Oddjobs 5: The Long Bad Friday
Page 28
“I don’t know who directed it. I mean that film where David Bowie is the Wizard King or whatever,” said Rod. “Spiky hair. A disturbing codpiece that ten-year-old Rod Campbell did not need to see. And screwy geography.” He was angry with this city and its inhabitants. He didn’t want to get into an argument with its streets as well.
Rod removed the paracord bracelet from his wrist. Like many of his wearable tools, the bracelet had started out as a catalogue-bought item, before he had added to it. On top of the ten feet of handy paracord, he had woven a monofilament garrotte wire and a long spool of heavy fishing line. All told, he had nearly two hundred metres of line at his disposal.
On the next street corner, seven feet up a wall, there was a rusty bracket on which a shop sign might once have hung. Rod made a loop of tied fishing line, hooked it over the bracket, and began to feed it out from his unravelling bracelet as he moved down the street.
“This labyrinth isn’t going to fool me,” he told the King.
Progress was slow and awkward. Rod had to hold the bracelet directly above his head so it wouldn’t accidentally strangle passers-by. But he made progress. He asked people about ‘traders’ and even showed them the fidget spinner, but the city folk were unresponsive, and he went on his way, hand high, cursing them all under his breath.
He didn’t cross his own path once. He might have thought that an awning looked like one he had seen earlier, the pair of girls he saw walking solemnly hand in hand might have been uncannily like the two he had seen minutes before, but he did not see his string again. There were dead ends and he backtracked more than once, only coming to a full stop when he reached the end of his cord. Fishing wire had given way to monofilament to a final ten feet of paracord rope.
Rod looked about, hoping for a final revelatory sight of something that might be his end goal but, no, nothing. He sighed, composed himself, and began to make his way back, gathering the cord around his hand as he retraced his steps.
“I suspect someone is playing silly buggers,” he said out loud.
“Silly buggers,” said the King in Crimson.
“And I suspect that someone is you,” Rod added.
He was heading up a road when he felt a new rhythmic tension in the cord. He craned his head to look over the people and picked out a figure who seemed to be moving directly towards him.

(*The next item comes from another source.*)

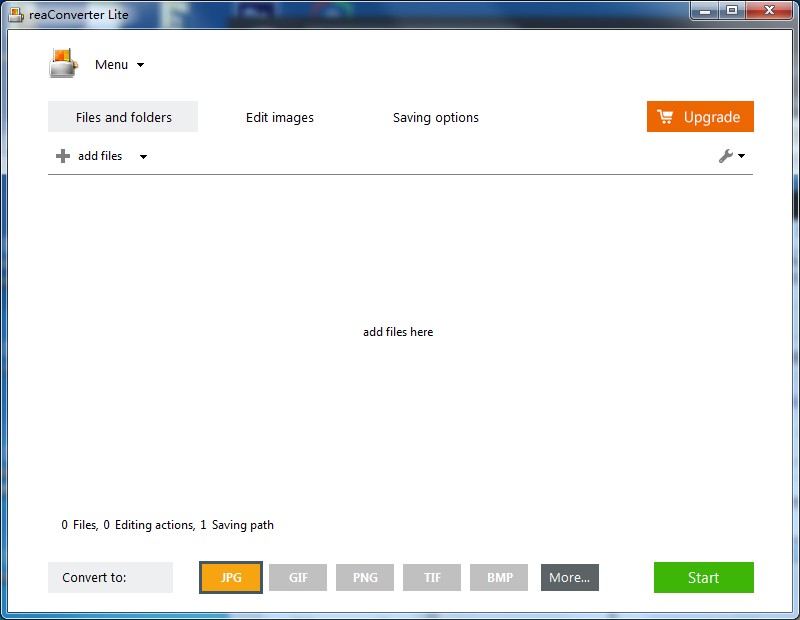
Task: Select PNG as output format
Action: point(365,578)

When the crowd parted sufficiently, Rod saw a scarred and filthy man winding in the cord from the other end.
The scarred man tugged at the cord, frowned as he found resistance, and tugged again.
“This is mine, mate,” said Rod. “I tied it to the wall for a reason.”
The man tried tugging it one more time, then looked up at Rod. “I can do you a … deal.” He spoke slowly, as though he rarely did so and struggled to remember the mechanics of it.
“I was looking for something,” said Rod.
The man dipped into the grimy waistband of his ruined trousers and pulled out something that looked like a wand. Only when he pressed the button on the side and it buzzed into life did Rod realise it was a filth-caked electric toothbrush.
“For cleaning,” said the man. “Zzzzzzzzz.” He mimed polishing something with the whirring brush head. “Good for shoes.” He nodded, glanced at his own feet, appearing to be surprised there were no shoes on his own dirty feet and choked back a sob.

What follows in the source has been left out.